È stata preparata la bozza — draft — di HTML5 come successiva di HTML4 e sostitutiva di XHTML2, che non vedrà mai la luce. HTML5 aggiunge molte fantastiche novità allo standard e tornerà a rendere più facile lo sviluppo dei siti, in compenso non sarà supportato dalle vecchie versioni dei browser di Microsoft ancora in circolazione, fortunatamente è possibile aggiornarne il comportamento usando le complesse applicazioni JavaScript a cui ho fatto cenno più sopra.

Uniti insieme, HTML5, CSS3 e le librerie di applicazioni JavaScript come jQuery, consentono prestazioni tecniche ed estetiche formidabili.

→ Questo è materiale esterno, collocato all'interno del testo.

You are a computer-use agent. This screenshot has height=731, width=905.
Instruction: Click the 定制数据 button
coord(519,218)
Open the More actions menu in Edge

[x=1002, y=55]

In particolare hanno consentito di sviluppare nel 2012 i principi del Responsive Web Design, a cui ho dedicato l'omonimo capitolo di questo manuale che ti ti invito caldamente a leggere, se ti interessa sapere come rendere fruibile e navigabile — con costi accettabili — il tuo sito web sia sui dispositivi fissi, di casa e di ufficio, sia su quelli mobili, smartphone e tablet.

È in bozza un capitolo tecnico, proseguimento di questo lunghissimo che hai appena finito di leggere, in esso cercherò di fornirti qualche indispensabile dettaglio sui problemi da affrontare per realizzare un sito "responsive".